Workflow¶

Manages the connections between tools

Declaration¶

There are two major ways to construct a workflow:

Inline using the janis.WorkflowBuilder class,
or Inheriting from the janis.Workflow class and implementing the required methods.

class janis.WorkflowBuilder(identifier: str = None, friendly_name: str = None, version: str = None, metadata: janis_core.utils.metadata.WorkflowMetadata = None, tool_provider: str = None, tool_module: str = None, doc: str = None)[source]¶

class janis.Workflow(**connections)[source]¶

Advanced Workflows¶

Janis allows you to dynamically create workflows based on inputs. More information can be found on the Dynamic Workflows page.

Overview¶

The janis.Workflow and janis.WorkflowBuilder classes exposes inputs, and manages the connections between these inputs, tools and exposes some outputs.

A janis.WorkflowBuilder is the class used inline to declare workflows. The janis.Workflow class should only be inherited through subclasses.

A workflow does not directly execute, but declares what inputs a janis.CommandTool should receive.

A representation of a workflow can be exported to cwl or wdl through the :method:`janis.Workflow.translate()` function.

Translating¶

Currently Janis supports two translation targets:

Workflow.translate(translation: Union[str, janis_core.translationdeps.supportedtranslations.SupportedTranslation], to_console=True, tool_to_console=False, to_disk=False, write_inputs_file=True, with_docker=True, with_hints=False, with_resource_overrides=False, validate=False, should_zip=True, export_path='./{name}', merge_resources=False, hints=None, allow_null_if_not_optional=True, additional_inputs: Dict[KT, VT] = None, max_cores=None, max_mem=None, max_duration=None, allow_empty_container=False, container_override: dict = None)¶

Structure of a workflow¶

A workflow has the following _nodes_:

Inputs - janis.Workflow.input()
Steps - janis.Workflow.step()
Outputs - janis.Workflow.output()

Once an node has been added to the workflow, it may be referenced through dot-notation on the workflow. For this reason, identifiers have certain naming restrictions. In the following examples we’re going to create an inline workflow using the WorkflowBuilder class.

Creating an input¶

An input requires a unique identifier (string) and a janis.DataType.

Workflow.input(identifier: str, datatype: Union[Type[Union[str, float, int, bool]], janis_core.types.data_types.DataType, Type[janis_core.types.data_types.DataType]], default: any = None, value: any = None, doc: Union[str, janis_core.tool.documentation.InputDocumentation, Dict[str, any]] = None)¶: Create an input node on a workflow :return:

The input node is returned from this function, and is also available as a property on a workflow (accessible through dot-notation OR index notation).

import janis as j

w = j.WorkflowBuilder("myworkflow")
myInput = w.input("myInput", String)
myInput == w.myInput == w["myInput"] # True

Note

Default vs Value: The input

Creating a step¶

A step requires a unique identifier (string), a mapped tool (either a janis.CommandTool or janis.Workflow called with it’s inputs), scattering information (if required).

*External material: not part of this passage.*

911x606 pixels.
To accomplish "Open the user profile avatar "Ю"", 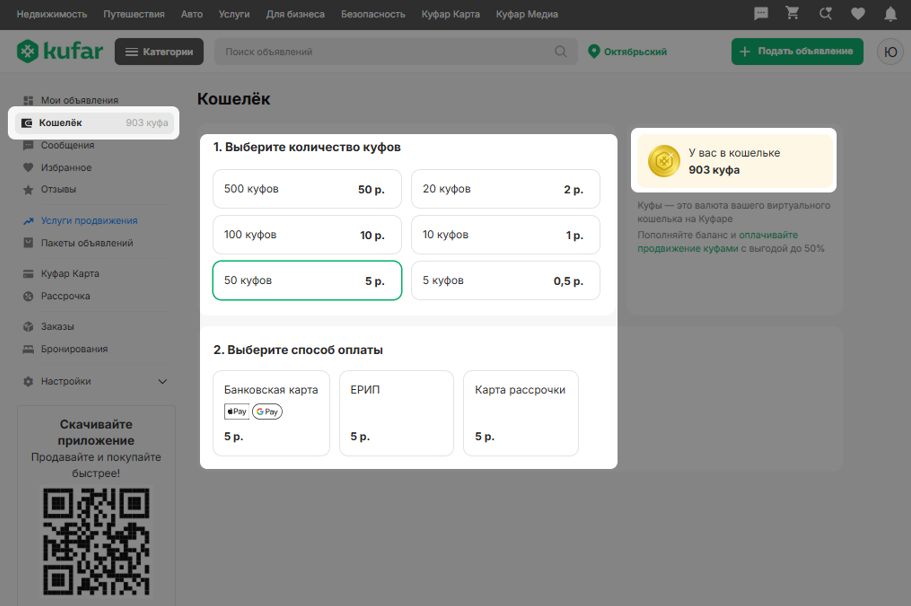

Workflow.step(identifier: str, tool: janis_core.tool.tool.Tool, scatter: Union[str, List[str], janis_core.utils.scatter.ScatterDescription] = None, _foreach: Union[janis_core.operators.selectors.Selector, List[janis_core.operators.selectors.Selector]] = None, when: Optional[janis_core.operators.operator.Operator] = None, ignore_missing=False, doc: str = None)¶

Construct a step on this workflow.

Parameters:

identifier – The identifier of the step, unique within the workflow.
tool – The tool that should run for this step.
scatter (Union[str, ScatterDescription]) – Indicate whether a scatter should occur, on what, and how.
when (Optional[Operator]) – An operator / condition that determines whether the step should run
ignore_missing – Don’t throw an error if required params are missing from this function
_foreach – NB: this is unimplemented. Iterate for each value of this resolves list, where you should use the “ForEachSelector” to select each value in this iterable.

Returns:

Janis will throw an error if all the required inputs are not provided. You can provide the parameter ignore_missing=True to the step function to skip this check.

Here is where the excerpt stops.